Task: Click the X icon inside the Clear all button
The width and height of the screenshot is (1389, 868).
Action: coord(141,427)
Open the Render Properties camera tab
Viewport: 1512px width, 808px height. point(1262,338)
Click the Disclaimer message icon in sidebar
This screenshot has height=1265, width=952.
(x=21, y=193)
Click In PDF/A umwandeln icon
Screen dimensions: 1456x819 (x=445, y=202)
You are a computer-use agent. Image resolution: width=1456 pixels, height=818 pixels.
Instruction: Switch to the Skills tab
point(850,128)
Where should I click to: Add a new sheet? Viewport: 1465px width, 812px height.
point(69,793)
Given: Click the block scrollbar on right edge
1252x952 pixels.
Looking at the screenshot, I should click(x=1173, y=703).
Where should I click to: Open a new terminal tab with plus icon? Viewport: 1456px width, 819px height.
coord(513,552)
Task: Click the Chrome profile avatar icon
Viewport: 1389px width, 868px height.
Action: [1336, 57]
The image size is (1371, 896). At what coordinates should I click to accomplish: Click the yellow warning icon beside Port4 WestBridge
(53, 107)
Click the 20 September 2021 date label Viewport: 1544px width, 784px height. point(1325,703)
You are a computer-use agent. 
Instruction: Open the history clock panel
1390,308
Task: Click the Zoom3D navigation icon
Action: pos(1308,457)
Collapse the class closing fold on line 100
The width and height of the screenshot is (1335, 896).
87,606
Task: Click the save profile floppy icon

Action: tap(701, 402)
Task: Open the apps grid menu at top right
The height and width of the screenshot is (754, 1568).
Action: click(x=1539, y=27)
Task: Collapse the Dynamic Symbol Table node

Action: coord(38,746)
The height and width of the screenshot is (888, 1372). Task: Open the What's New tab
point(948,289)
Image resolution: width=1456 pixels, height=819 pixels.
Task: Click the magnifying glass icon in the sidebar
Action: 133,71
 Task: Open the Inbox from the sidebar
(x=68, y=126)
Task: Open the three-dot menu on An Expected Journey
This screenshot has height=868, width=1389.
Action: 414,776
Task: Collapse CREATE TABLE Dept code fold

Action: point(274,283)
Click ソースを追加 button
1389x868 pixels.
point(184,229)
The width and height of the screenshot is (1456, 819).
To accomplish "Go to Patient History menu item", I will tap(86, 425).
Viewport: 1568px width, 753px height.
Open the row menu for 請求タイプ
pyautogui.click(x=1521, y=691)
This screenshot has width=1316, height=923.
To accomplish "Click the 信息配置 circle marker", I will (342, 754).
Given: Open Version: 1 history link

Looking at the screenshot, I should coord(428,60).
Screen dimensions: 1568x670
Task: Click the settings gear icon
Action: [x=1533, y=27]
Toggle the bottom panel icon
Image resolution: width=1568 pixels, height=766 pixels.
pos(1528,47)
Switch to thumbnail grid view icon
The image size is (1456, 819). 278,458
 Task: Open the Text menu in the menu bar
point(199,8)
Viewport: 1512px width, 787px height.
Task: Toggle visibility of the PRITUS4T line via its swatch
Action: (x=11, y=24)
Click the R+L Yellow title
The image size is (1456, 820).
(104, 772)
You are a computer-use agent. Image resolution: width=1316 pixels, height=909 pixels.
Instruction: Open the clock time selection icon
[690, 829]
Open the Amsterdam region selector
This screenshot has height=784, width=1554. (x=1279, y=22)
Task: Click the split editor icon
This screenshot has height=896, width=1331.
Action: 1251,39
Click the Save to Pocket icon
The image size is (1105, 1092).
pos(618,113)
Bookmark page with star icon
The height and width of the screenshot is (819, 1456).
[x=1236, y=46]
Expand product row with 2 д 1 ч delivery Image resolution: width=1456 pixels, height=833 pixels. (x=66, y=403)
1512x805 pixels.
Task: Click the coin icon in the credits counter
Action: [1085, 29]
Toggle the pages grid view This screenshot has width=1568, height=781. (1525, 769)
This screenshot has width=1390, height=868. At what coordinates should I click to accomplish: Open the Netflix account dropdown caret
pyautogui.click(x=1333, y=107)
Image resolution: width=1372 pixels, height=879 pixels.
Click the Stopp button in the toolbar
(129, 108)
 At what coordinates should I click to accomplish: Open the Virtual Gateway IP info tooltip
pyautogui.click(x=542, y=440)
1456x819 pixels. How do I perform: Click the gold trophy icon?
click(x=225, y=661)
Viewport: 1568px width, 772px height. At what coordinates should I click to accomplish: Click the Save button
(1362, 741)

____________________

| What you have to do |
Retype all of the records above without a single alteration.

| Answer space |
Task: Click the X icon inside the Clear all button
The width and height of the screenshot is (1389, 868).
Action: coord(141,427)
Open the Render Properties camera tab
Viewport: 1512px width, 808px height. point(1262,338)
Click the Disclaimer message icon in sidebar
This screenshot has height=1265, width=952.
(x=21, y=193)
Click In PDF/A umwandeln icon
Screen dimensions: 1456x819 (x=445, y=202)
You are a computer-use agent. Image resolution: width=1456 pixels, height=818 pixels.
Instruction: Switch to the Skills tab
point(850,128)
Where should I click to: Add a new sheet? Viewport: 1465px width, 812px height.
point(69,793)
Given: Click the block scrollbar on right edge
1252x952 pixels.
Looking at the screenshot, I should click(x=1173, y=703).
Where should I click to: Open a new terminal tab with plus icon? Viewport: 1456px width, 819px height.
coord(513,552)
Task: Click the Chrome profile avatar icon
Viewport: 1389px width, 868px height.
Action: [1336, 57]
The image size is (1371, 896). At what coordinates should I click to accomplish: Click the yellow warning icon beside Port4 WestBridge
(53, 107)
Click the 20 September 2021 date label Viewport: 1544px width, 784px height. point(1325,703)
You are a computer-use agent. 
Instruction: Open the history clock panel
1390,308
Task: Click the Zoom3D navigation icon
Action: pos(1308,457)
Collapse the class closing fold on line 100
The width and height of the screenshot is (1335, 896).
87,606
Task: Click the save profile floppy icon

Action: tap(701, 402)
Task: Open the apps grid menu at top right
The height and width of the screenshot is (754, 1568).
Action: click(x=1539, y=27)
Task: Collapse the Dynamic Symbol Table node

Action: coord(38,746)
The height and width of the screenshot is (888, 1372). Task: Open the What's New tab
point(948,289)
Image resolution: width=1456 pixels, height=819 pixels.
Task: Click the magnifying glass icon in the sidebar
Action: 133,71
 Task: Open the Inbox from the sidebar
(x=68, y=126)
Task: Open the three-dot menu on An Expected Journey
This screenshot has height=868, width=1389.
Action: 414,776
Task: Collapse CREATE TABLE Dept code fold

Action: point(274,283)
Click ソースを追加 button
1389x868 pixels.
point(184,229)
The width and height of the screenshot is (1456, 819).
To accomplish "Go to Patient History menu item", I will tap(86, 425).
Viewport: 1568px width, 753px height.
Open the row menu for 請求タイプ
pyautogui.click(x=1521, y=691)
This screenshot has width=1316, height=923.
To accomplish "Click the 信息配置 circle marker", I will (342, 754).
Given: Open Version: 1 history link

Looking at the screenshot, I should coord(428,60).
Screen dimensions: 1568x670
Task: Click the settings gear icon
Action: [x=1533, y=27]
Toggle the bottom panel icon
Image resolution: width=1568 pixels, height=766 pixels.
pos(1528,47)
Switch to thumbnail grid view icon
The image size is (1456, 819). 278,458
 Task: Open the Text menu in the menu bar
point(199,8)
Viewport: 1512px width, 787px height.
Task: Toggle visibility of the PRITUS4T line via its swatch
Action: (x=11, y=24)
Click the R+L Yellow title
The image size is (1456, 820).
(104, 772)
You are a computer-use agent. Image resolution: width=1316 pixels, height=909 pixels.
Instruction: Open the clock time selection icon
[690, 829]
Open the Amsterdam region selector
This screenshot has height=784, width=1554. (x=1279, y=22)
Task: Click the split editor icon
This screenshot has height=896, width=1331.
Action: 1251,39
Click the Save to Pocket icon
The image size is (1105, 1092).
pos(618,113)
Bookmark page with star icon
The height and width of the screenshot is (819, 1456).
[x=1236, y=46]
Expand product row with 2 д 1 ч delivery Image resolution: width=1456 pixels, height=833 pixels. (x=66, y=403)
1512x805 pixels.
Task: Click the coin icon in the credits counter
Action: [1085, 29]
Toggle the pages grid view This screenshot has width=1568, height=781. (1525, 769)
This screenshot has width=1390, height=868. At what coordinates should I click to accomplish: Open the Netflix account dropdown caret
pyautogui.click(x=1333, y=107)
Image resolution: width=1372 pixels, height=879 pixels.
Click the Stopp button in the toolbar
(129, 108)
 At what coordinates should I click to accomplish: Open the Virtual Gateway IP info tooltip
pyautogui.click(x=542, y=440)
1456x819 pixels. How do I perform: Click the gold trophy icon?
click(x=225, y=661)
Viewport: 1568px width, 772px height. At what coordinates should I click to accomplish: Click the Save button
(1362, 741)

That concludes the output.